BANGKOK (AP) — One of 12 children rescued after being trapped in a cave in Thailand for more than two weeks in 2018 has died in England where he was attending a sports academy, the foundation that funded his studies said Wednesday.
Duangphet “Dom” Phromthep, 17, was found unconscious in his bedroom at Brooke House College Football Academy in Leicestershire on Sunday and was taken to hospital where he died on Tuesday, the Thai Zico Foundation reported. The academy also confirmed the death.
“This event has left our university community deeply saddened and shaken,” the institution’s director, Ian Smith, said in a statement. “We join in the grief of Dom’s family, friends, teammates and all those involved in the different phases of his life, as well as everyone else affected by this loss in Thailand and in the family. of this academic institution.”
Zico Foundation director, former Thailand soccer team captain Kiatisuk Senamuang, told an online press conference that he did not know the cause of death and that Dom appeared to be in good health. .
Dom was captain of the Wild Boars, a youth football team from Chiang Rai province in northern Thailand. Twelve team members, aged 11 to 16, were trapped with the team technician in the Tham Luang cave complex in June 2018 due to rising waters.
A massive rescue operation involving foreign divers has been launched. The children were trapped in the cave for nine nights, subsisting on very little food and water, before being detected by a diver, huddled on a mound just above water level.

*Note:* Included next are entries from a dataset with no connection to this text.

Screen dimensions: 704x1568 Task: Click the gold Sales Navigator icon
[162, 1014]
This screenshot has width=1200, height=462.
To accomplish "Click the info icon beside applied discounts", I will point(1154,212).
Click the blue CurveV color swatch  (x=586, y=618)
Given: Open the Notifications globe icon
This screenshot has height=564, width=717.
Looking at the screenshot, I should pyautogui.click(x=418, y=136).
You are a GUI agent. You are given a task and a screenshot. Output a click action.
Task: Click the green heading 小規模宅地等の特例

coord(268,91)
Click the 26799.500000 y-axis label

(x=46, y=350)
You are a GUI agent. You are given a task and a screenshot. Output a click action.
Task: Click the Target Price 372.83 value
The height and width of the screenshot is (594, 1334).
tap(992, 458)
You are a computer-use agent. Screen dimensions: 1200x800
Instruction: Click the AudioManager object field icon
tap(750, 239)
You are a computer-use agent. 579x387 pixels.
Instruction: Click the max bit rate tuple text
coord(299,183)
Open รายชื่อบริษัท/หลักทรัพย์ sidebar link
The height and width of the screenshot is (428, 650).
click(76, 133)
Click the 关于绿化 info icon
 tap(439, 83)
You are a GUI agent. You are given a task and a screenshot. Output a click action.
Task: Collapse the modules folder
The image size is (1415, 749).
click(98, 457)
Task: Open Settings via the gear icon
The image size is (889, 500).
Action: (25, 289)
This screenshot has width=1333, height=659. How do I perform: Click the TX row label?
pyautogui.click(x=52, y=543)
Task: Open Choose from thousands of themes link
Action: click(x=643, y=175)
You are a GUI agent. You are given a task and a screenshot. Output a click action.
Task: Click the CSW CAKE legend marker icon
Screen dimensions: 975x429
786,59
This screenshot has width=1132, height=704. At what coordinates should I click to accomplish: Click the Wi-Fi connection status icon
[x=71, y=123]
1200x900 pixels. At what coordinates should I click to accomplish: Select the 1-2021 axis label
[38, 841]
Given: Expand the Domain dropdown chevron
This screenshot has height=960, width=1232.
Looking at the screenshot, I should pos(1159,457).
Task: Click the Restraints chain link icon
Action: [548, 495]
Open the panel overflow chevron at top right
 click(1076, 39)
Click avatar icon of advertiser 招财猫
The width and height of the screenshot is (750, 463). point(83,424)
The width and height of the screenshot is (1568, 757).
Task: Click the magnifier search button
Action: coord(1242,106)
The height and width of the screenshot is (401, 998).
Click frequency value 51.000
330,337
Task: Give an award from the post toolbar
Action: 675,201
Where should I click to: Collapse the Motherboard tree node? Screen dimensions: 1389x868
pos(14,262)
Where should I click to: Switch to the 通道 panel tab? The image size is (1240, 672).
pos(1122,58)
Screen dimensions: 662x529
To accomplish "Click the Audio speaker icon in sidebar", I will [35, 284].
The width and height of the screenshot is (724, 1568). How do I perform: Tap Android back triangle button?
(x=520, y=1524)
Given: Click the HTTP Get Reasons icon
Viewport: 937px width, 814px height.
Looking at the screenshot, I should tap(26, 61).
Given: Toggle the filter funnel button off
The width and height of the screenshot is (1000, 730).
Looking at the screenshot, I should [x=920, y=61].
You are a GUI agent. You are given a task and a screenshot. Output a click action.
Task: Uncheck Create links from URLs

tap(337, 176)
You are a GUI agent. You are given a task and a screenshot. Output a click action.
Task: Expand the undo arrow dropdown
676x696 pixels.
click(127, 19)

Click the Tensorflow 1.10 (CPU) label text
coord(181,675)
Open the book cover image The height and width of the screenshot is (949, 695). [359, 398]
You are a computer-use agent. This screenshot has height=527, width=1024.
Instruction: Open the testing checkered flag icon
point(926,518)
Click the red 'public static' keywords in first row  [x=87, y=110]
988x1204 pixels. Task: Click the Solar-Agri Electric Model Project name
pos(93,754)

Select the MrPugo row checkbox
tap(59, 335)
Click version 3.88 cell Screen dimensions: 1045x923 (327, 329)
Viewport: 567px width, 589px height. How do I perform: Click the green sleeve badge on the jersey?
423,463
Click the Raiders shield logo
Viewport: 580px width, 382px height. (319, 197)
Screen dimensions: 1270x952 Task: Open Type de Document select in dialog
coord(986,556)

The moment was captured on video and broadcast around the world.
It took another eight days before all the youngsters were rescued. A team of expert divers removed the children one by one on special stretchers after anesthetizing them to calm them down during the transfer. The operation required placing oxygen tanks along the path the divers took to maneuver through the cave’s dark passages.
Dom’s mother, who attended the press conference, expressed hope that a Buddhist monk in England could perform the appropriate ritual to prevent the young man’s spirit from being trapped where he died, as the Buddhist belief indicates.